Galiba Aylin Hanım’dan korkuyorsunuz?

Askeriz karşısında! Çok korkarım. Ondan izin almadan çıkmam.

Aylin Hanım’la tanışınca çapkınlıklar bitti mi?

(Utangaç gülüşle) belki oldu ama unuttum!

Olmuş!

Birkaç kere yakalandım.

Çapkınlığa devam mı yoksa?

Haftada 2-3... Şaka, her şey zamanındaymış.

Nasıl geçiniyorsunuz?

Tekel’de oynarken “Buradan emekli ol” dediler. “Ulan ayıptır emekli parası alınır mı?” dedim, ısrar ettiler. İyi ki olmuşum. 1175 lira emekli maaşım var. ‘Yaşam Spor’ diye reklamla beslenen bir dergi çıkarıyorum. Bana da gelir oluyor...

Pişmanlıklarınız var mı?

Beni uyanık, çakal, efe biliyorlar ya, Türkiye’de saflıkta birinci gelirim. Beni 5 yaşındaki çocuk kandırır, ağlarsa neyim var neyim yok alır. Paralar öyle öyle gitti! Gençlere ibretlik bir hayat hikayem var. Bu hanımım o zamanlar olsaydı, bütün bu sokak benimdi...

“Galatasaray’da oynarken bile Beşiktaşlı kaleci Varol dediler”

Futbol hayatınız nasıl bitti?

Eskiden yaş 30’a gelince futbol hayatı biterdi. 1952-60 arasında 9 yıl Beşiktaş’ta oynadım, 1958’de Beşiktaş formasıyla ‘Yılın Sporcusu” seçildim.

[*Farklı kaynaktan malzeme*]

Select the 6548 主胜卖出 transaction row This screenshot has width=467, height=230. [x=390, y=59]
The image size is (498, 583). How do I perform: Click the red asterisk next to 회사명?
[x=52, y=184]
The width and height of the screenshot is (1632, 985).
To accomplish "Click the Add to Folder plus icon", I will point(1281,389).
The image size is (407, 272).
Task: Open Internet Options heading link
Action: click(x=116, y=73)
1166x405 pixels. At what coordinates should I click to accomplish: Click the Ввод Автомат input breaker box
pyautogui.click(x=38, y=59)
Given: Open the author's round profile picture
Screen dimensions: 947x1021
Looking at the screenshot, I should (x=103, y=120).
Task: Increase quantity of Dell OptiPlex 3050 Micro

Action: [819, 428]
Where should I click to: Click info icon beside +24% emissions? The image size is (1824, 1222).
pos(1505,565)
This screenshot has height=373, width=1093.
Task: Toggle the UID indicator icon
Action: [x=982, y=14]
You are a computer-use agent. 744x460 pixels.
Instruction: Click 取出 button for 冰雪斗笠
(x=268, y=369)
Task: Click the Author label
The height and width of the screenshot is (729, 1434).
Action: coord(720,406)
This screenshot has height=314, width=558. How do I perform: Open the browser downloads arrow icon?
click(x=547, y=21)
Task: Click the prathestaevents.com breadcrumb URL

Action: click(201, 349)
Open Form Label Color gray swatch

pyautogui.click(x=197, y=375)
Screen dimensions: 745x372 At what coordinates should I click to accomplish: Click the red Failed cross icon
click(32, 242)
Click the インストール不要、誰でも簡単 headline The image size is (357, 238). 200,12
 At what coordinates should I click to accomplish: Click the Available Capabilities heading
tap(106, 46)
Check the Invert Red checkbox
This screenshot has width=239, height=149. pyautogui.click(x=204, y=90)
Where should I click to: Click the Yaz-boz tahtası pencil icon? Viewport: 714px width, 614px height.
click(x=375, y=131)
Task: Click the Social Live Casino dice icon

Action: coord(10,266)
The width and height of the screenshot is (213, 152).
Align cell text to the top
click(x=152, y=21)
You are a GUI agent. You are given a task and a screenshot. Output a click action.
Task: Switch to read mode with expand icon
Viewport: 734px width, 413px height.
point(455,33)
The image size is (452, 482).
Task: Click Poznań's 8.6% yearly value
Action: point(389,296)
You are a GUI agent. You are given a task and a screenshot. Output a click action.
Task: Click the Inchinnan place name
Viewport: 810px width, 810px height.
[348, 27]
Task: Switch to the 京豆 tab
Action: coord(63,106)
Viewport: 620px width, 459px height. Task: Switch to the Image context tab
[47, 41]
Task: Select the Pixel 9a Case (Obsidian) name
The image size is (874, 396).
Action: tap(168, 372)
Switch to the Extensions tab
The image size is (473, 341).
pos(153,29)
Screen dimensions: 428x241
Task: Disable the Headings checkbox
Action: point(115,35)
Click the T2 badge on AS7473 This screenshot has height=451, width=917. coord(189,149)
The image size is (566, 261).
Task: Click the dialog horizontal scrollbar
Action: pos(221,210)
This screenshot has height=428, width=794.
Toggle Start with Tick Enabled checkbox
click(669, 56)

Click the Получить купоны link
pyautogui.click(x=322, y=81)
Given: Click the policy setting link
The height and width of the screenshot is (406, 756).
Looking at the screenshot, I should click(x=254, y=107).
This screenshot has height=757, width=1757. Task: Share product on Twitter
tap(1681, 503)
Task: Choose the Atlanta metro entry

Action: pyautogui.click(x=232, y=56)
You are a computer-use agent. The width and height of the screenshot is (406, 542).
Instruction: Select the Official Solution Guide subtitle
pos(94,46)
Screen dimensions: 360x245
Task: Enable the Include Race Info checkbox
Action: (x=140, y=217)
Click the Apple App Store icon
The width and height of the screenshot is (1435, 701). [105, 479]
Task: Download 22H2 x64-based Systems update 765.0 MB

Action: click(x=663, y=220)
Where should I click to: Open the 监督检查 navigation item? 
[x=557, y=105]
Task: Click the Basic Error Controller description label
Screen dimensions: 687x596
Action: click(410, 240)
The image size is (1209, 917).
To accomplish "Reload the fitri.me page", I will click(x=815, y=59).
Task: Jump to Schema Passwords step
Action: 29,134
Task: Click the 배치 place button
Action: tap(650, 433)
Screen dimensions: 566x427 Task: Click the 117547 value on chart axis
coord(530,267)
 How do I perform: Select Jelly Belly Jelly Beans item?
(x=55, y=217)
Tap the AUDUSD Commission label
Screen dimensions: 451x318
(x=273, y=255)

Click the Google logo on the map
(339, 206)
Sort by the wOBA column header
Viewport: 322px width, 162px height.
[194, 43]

1960-70 arası 10 yıl Altay’da, 70-74 arası 4 yıl Galatasaray’da, 74-76 arası 2 yıl Gençler Birliği’nde, 76-79 arası 3 yıl Manisa Spor’da, 79-83 arası İstanbul Tekel Spor Klübü’nde oynadım. Yaş geldi, bitti.

İlk takımınız Beşiktaş, sonra Galatasaray dahil birçok takımda oynadınız. Neden hala ‘Beşiktaşlı Kaleci Varol’ olarak anılıyorsunuz?

Çünkü ben ‘Beşiktaşlı Kaleci Varol’um. Benim patentim ‘Beşiktaşlı Varol’. Galatasaray’da oynarken bile bana “Beşiktaşlı kaleci Varol” diyorlardı. Şimdi Fikret Orman tekrar Beşiktaş’a başkan seçildi; çok memnunum. Başkanın hedefi şampiyonluk, ben de gönülden destekliyorum.